なりすましメールとは
「なりすましメール」とは、実在している企業や人物を装い配信される、詐欺を目的としたメールを指します。
こうしたメールには、悪意あるサイトに誘導するためのリンクが設定されており、ユーザーがクリックすることでコンピュータウィルスに感染したり、認証情報やクレジットカードなどの機密情報を搾取するといった被害が多く発生しています。
IPA(情報処理推進機構)の公開情報によると、「情報セキュリティ10大脅威2021」の個人部門では フィッシングによる個人情報等の搾取 が 2 位、組織部門では ランサムウェアによる被害 が 1 位となっています。どちらもなりすましメールが攻撃として用いられることが多いです。
Microsoft Defender for Office 365 のフィッシング対策ポリシー
Office 365 には「Exchange Online Protection(略称:EOP)」という悪意のあるメールを排除する機能が標準で備わっているほか、既定でフィッシング対策ポリシーが有効になっています。

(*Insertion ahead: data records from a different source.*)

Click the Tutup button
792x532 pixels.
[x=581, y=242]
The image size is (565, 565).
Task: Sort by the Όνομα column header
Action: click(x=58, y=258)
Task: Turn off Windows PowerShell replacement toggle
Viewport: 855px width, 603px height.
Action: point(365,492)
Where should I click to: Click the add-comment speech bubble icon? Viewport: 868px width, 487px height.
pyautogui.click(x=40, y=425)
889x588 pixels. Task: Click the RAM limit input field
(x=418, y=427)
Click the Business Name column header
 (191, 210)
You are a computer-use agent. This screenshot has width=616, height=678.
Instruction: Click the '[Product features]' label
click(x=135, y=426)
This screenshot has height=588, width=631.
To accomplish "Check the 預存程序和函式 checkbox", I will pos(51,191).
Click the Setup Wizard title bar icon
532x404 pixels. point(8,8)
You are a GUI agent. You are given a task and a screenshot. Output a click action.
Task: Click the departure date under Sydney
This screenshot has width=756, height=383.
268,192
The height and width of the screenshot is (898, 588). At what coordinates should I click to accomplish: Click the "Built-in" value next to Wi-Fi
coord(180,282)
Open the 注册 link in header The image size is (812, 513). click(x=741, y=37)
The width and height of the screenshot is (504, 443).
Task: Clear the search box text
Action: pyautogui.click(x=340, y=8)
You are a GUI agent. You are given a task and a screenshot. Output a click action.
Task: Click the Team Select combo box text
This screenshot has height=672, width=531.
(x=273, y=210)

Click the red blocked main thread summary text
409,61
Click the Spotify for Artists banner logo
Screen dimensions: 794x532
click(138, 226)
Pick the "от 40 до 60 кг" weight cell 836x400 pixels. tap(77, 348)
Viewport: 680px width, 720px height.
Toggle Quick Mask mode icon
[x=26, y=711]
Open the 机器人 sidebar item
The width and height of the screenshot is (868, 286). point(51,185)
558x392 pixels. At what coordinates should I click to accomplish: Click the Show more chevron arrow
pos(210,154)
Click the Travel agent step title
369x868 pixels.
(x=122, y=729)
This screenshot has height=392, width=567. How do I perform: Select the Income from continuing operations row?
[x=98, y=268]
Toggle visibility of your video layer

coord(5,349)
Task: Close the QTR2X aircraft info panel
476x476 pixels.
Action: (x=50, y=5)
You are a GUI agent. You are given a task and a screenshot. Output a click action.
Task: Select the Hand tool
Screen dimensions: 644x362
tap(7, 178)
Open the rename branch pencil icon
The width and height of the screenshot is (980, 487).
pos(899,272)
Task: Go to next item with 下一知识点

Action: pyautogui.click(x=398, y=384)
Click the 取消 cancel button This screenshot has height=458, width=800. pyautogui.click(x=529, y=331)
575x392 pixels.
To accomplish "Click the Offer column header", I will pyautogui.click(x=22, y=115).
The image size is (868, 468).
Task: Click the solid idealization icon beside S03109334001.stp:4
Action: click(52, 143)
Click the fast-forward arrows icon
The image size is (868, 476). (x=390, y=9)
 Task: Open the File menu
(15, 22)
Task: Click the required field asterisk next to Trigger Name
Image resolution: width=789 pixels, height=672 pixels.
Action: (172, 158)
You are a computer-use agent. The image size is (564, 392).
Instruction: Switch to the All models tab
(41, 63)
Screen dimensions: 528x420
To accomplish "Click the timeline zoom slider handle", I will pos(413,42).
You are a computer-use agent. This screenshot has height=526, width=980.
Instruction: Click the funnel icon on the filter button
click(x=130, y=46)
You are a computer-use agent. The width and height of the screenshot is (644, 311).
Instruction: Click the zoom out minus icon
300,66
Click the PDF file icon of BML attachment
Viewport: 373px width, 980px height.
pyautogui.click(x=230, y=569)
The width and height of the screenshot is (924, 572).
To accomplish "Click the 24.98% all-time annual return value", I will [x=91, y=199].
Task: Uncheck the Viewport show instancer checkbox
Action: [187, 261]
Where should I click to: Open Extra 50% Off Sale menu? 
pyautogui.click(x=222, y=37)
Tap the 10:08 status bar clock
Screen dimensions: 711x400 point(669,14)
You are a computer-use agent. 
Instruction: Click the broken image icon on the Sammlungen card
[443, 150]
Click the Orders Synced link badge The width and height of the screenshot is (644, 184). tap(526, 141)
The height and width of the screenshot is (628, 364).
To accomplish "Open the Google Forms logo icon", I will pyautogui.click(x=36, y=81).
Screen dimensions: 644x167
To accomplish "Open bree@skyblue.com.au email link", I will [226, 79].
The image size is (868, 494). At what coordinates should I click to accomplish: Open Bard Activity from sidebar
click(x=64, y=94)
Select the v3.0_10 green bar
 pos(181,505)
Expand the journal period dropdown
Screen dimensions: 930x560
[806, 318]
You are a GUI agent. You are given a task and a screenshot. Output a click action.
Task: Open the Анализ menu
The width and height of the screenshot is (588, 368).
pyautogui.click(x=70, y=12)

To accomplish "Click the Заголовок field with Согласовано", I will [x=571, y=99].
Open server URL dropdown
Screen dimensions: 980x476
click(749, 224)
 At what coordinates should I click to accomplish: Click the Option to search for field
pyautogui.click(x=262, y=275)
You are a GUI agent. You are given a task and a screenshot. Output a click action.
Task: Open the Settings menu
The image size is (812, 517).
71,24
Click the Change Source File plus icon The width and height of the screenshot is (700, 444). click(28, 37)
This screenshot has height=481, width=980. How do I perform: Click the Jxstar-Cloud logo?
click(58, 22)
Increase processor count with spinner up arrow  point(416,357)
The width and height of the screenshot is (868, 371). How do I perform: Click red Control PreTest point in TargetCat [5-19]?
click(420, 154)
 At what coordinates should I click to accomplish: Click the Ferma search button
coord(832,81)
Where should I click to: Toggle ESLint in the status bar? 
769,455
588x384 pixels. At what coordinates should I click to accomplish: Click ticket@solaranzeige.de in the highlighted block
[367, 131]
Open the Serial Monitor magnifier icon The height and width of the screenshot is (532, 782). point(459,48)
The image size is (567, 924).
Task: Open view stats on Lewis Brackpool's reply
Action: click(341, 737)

しかしながら、こうしたフィルターやポリシーをすり抜けることもあり、中には大量のフィッシングメールが受信トレイに配信されてしまうケースもあります。
「Microsoft Defender for Office 365(旧称:Office 365 ATP)」では、より強力できめ細やかなフィッシング対策ポリシーを設定できるほか、メール内の添付ファイルやURL をサンドボックス環境で検証するなどの Safe Documents / Safe Links 機能も利用することができます。
今回はフィッシング対策に焦点を当てて、Microsoft Defender for Office 365 で推奨する設定値をご紹介します。
Microsoft Defender for Office 365 の利用条件
以下単体ライセンス、またはいずれかが含まれるセットプランが必要です。
<単体>
・Microsoft Defender for Office 365 plan1
・Microsoft Defender for Office 365 plan2
<セット>
・Microsoft 365 Business Premium
・Office 365 E5 / A5
・Microsoft 365 E5
・Microsoft 365 E5 Security
設定方法
1.Microsoft 365 セキュリティセンター https://security.microsoft.com/ にアクセスします。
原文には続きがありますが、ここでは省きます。